Microwave Studies of Prereactive Molecular Complexes

In this project funded by the Chemical Structure, Dynamics, and Mechanisms-A (CSDM-A) program in the Division of Chemistry, Professor Kenneth Leopold is using state-of-the-art instruments to study the forces that molecules exert on each other. These forces can influence the outcome of chemical reactions, especially for substances dissolved in water where many important chemical reactions take place. The work is accomplished by first studying pairs of gaseous molecules that could react with each other. Then, when additional molecules are added, their effect on the reactive pair can be observed. The instruments used measure how molecules absorb microwaves. The specific set of microwave frequencies that a molecule or cluster absorbs contains accurate information about its structure and about how atoms are bonded together. Beyond fundamental science, this work has potential applications to understanding how aerosol particles form in the Earth's atmosphere and, thus, on our understanding of climate. Through this research project the students in Professor Leopold's lab obtain valuable experience in advanced experimental methods and in the rigorous handling of highly accurate experimental data.
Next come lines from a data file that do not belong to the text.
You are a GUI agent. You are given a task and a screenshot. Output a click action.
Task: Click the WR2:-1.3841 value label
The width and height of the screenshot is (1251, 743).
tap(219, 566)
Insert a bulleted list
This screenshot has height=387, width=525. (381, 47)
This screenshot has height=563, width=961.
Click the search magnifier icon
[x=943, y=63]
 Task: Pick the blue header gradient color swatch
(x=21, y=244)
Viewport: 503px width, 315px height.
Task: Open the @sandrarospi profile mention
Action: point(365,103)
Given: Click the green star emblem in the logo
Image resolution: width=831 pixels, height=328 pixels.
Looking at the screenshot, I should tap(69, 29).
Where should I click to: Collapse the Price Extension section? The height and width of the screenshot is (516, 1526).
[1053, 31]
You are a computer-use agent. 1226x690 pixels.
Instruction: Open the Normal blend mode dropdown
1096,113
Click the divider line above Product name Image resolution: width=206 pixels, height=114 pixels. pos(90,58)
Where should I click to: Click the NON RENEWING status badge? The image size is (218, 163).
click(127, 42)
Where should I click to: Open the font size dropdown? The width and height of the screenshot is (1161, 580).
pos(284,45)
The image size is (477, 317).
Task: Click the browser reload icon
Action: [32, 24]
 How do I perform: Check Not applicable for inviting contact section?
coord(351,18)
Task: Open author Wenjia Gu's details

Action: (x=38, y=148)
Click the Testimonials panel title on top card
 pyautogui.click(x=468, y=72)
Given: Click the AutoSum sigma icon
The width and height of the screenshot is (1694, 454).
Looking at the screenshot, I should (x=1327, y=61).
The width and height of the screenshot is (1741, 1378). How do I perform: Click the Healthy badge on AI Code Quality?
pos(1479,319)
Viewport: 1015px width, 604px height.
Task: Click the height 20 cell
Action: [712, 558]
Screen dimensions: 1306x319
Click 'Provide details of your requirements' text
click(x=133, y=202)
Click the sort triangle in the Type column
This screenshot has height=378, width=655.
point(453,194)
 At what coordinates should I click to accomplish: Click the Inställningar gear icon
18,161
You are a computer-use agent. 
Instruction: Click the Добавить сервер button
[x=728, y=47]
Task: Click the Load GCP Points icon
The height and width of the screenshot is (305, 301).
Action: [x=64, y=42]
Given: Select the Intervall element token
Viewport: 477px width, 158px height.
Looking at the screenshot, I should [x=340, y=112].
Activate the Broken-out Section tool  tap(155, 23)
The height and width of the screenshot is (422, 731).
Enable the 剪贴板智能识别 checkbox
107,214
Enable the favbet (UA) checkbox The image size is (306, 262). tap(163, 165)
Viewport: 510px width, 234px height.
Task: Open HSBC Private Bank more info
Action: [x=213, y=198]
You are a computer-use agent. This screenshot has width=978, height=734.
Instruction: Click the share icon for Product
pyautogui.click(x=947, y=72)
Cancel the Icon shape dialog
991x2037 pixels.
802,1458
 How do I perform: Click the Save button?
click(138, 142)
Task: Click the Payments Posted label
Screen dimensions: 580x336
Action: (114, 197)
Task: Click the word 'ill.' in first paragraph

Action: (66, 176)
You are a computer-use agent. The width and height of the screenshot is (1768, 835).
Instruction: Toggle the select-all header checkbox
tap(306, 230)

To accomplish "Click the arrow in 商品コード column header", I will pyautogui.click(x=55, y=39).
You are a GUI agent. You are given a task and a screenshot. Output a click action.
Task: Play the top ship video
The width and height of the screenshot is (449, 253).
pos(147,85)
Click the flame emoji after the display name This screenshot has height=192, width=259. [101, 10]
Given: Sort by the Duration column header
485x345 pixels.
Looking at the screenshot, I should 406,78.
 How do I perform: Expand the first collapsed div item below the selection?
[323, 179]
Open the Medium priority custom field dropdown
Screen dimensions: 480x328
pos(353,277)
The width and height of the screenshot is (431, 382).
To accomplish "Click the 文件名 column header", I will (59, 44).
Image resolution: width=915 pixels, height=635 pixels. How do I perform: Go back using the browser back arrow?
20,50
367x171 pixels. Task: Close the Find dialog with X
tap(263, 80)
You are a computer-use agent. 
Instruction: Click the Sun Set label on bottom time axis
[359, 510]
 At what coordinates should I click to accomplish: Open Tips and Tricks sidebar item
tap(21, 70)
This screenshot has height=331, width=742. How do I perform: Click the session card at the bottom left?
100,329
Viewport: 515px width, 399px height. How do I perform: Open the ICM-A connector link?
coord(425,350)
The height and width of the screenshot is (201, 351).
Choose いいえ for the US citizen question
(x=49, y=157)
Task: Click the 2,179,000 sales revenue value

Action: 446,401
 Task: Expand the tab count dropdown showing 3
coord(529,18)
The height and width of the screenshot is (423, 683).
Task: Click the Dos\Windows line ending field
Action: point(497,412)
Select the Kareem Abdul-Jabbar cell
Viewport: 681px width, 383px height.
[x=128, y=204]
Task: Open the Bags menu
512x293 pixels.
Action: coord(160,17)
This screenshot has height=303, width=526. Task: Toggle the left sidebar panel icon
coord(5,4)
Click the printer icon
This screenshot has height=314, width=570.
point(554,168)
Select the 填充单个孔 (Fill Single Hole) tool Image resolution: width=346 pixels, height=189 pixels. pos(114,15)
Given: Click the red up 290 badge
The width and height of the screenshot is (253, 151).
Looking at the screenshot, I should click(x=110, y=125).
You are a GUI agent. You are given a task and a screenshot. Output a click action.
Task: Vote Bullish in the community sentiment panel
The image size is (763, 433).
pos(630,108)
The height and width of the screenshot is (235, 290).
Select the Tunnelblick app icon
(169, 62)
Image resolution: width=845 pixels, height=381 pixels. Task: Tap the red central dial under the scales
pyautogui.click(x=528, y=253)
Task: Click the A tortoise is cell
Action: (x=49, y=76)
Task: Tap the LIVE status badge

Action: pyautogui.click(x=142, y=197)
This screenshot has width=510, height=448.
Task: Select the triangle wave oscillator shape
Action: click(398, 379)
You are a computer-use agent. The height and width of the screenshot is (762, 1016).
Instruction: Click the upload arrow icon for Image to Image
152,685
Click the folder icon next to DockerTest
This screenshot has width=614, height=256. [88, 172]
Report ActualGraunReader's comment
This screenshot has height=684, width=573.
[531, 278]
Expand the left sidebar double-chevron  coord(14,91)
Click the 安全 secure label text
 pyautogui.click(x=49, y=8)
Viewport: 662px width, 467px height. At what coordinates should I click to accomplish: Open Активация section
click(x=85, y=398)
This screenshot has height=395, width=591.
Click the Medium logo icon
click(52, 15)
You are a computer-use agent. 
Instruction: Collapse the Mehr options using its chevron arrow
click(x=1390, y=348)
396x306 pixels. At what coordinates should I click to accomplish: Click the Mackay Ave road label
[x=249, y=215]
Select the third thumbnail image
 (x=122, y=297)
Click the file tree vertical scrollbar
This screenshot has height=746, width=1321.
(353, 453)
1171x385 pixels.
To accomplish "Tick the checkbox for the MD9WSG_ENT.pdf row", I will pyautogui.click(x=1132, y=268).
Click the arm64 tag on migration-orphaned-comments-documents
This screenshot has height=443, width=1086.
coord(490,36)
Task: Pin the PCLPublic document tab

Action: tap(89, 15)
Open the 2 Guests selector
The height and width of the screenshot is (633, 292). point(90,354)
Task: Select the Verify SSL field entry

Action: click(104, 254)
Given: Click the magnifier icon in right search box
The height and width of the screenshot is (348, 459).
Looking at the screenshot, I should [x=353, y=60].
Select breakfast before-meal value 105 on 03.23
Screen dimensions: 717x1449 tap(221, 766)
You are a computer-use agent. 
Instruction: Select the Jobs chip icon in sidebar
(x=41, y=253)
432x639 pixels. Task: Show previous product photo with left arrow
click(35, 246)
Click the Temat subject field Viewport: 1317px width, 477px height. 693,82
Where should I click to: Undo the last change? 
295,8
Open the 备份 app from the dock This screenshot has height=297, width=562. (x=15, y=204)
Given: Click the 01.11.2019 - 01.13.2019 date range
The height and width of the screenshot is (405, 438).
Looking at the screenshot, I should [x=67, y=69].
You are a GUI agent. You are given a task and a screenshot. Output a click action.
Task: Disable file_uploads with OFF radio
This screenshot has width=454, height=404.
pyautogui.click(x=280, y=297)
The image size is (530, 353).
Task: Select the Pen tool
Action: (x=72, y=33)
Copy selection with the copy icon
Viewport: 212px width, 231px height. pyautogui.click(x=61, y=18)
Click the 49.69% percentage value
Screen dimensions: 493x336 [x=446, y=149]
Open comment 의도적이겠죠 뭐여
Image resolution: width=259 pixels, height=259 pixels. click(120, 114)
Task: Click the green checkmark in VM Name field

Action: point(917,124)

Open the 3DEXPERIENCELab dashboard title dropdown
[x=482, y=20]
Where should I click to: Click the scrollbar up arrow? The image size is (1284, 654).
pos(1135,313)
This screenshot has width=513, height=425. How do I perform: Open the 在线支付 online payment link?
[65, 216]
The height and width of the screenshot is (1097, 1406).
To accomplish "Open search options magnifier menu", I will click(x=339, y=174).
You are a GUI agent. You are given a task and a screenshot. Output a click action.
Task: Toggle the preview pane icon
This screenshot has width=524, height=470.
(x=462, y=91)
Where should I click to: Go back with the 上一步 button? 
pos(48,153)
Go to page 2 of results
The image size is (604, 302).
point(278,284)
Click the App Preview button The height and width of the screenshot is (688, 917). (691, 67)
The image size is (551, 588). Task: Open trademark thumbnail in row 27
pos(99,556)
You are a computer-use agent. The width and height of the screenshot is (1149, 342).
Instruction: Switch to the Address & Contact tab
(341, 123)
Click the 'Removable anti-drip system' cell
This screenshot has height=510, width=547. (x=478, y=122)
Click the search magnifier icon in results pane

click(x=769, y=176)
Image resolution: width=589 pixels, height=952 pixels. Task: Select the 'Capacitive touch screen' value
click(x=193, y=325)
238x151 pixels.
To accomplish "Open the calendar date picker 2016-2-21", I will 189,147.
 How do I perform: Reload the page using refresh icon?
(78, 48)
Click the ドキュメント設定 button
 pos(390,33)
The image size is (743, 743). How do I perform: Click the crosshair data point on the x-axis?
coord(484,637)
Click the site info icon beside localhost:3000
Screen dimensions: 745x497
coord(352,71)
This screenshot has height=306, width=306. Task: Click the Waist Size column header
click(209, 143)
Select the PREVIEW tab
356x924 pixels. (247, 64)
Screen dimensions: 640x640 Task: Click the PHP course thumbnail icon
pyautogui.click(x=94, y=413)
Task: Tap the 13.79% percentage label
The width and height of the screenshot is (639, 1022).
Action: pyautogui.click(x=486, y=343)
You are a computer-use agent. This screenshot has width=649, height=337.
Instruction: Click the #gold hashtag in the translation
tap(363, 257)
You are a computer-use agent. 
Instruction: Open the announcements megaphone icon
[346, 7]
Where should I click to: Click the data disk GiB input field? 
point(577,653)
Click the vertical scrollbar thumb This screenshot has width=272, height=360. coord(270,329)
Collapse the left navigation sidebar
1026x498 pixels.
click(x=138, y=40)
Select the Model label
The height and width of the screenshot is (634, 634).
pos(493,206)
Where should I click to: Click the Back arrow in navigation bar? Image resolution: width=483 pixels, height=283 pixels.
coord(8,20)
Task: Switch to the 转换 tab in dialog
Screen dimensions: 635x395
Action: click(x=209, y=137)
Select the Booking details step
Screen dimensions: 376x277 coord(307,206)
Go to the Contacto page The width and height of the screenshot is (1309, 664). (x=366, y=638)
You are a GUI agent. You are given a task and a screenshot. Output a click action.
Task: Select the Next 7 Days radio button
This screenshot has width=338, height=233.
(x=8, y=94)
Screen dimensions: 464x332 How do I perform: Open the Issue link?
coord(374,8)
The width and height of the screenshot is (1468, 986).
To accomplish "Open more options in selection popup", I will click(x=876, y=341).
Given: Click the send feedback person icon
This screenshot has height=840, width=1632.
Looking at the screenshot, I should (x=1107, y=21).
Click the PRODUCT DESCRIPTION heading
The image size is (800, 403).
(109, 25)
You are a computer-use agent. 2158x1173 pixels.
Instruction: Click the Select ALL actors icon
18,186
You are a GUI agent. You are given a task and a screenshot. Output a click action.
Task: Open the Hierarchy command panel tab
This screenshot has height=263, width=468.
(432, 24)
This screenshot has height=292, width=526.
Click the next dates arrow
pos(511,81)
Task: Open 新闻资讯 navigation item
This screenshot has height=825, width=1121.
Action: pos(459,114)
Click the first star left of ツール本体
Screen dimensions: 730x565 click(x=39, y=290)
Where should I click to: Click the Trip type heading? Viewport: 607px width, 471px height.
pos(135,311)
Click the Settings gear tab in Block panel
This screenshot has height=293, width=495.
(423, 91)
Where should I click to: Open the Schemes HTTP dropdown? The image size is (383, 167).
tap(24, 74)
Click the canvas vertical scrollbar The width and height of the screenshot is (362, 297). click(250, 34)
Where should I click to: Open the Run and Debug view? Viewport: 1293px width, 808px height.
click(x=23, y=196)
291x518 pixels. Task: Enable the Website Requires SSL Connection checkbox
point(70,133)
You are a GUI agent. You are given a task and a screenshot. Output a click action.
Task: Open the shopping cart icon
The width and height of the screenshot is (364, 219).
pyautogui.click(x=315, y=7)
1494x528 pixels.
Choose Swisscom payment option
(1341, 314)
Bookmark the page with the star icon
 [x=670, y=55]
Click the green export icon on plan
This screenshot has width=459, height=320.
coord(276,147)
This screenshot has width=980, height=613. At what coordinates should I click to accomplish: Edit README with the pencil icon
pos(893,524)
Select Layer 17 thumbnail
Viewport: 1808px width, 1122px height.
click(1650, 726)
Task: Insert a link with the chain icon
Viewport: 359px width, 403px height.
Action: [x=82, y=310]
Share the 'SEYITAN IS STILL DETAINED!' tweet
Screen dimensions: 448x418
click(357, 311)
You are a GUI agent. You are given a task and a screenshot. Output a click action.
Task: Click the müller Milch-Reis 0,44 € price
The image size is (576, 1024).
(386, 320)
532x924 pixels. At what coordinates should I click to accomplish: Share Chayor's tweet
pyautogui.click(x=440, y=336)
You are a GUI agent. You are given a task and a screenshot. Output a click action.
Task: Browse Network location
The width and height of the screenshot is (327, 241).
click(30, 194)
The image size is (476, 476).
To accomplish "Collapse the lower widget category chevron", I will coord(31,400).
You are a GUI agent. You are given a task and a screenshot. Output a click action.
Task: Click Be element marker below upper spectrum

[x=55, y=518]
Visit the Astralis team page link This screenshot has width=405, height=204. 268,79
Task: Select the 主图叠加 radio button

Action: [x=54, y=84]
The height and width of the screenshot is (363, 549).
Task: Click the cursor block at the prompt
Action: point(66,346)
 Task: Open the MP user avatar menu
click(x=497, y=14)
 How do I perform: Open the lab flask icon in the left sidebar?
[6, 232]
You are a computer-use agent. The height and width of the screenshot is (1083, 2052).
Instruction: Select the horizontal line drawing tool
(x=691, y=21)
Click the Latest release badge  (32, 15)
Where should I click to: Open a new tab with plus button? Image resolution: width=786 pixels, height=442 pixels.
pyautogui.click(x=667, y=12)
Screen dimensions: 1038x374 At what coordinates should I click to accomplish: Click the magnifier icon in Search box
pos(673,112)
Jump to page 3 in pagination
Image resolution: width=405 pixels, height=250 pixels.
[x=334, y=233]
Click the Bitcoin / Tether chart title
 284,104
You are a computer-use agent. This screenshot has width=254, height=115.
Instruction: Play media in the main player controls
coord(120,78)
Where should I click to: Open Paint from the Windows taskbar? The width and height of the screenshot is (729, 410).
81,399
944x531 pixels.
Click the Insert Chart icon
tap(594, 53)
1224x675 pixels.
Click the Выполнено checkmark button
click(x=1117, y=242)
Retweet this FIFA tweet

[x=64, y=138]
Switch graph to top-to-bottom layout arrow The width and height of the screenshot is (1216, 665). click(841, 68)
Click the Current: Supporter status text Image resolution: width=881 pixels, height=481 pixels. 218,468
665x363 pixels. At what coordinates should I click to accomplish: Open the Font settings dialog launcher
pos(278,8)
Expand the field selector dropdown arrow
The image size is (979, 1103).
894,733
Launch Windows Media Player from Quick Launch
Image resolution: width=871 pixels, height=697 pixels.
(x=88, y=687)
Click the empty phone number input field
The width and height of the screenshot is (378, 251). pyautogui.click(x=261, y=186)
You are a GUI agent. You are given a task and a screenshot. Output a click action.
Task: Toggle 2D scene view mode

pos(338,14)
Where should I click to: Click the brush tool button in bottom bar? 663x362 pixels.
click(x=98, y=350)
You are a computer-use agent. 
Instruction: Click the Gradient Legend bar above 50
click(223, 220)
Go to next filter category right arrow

Rotational spectroscopy is used to elucidate the molecular and electronic structure of bare and microsolvated clusters containing molecules on the verge of chemical change. This offers an interesting venue for studying the relationship between aggregation and reactivity. The rotational spectroscopy is implemented by exploiting both cavity-based and chirped-pulse microwave techniques. Accurate moments of inertia, hyperfine coupling constants, and tunneling frequencies provide information about structure and zero-point vibrational dynamics. The study of microsolvated clusters deepens our understanding of solvation, a critical factor influencing thermodynamics and reactivity in solution. It offers experimental benchmarks for the development of model potentials for theoretical treatments of condensed phase matter and provides chemical quality information that builds an intuitive understanding of the interactions of interest. Simple prototypical systems are investigated with strong focus on complexes subject to proton transfer or hydrolysis. The broader impact of the work is enhanced when model systems are chosen which are pertinent to problems in atmospheric chemistry, particularly the nucleation of atmospheric aerosols.

This award reflects NSF's statutory mission and has been deemed worthy of support through evaluation using the Foundation's intellectual merit and broader impacts review criteria.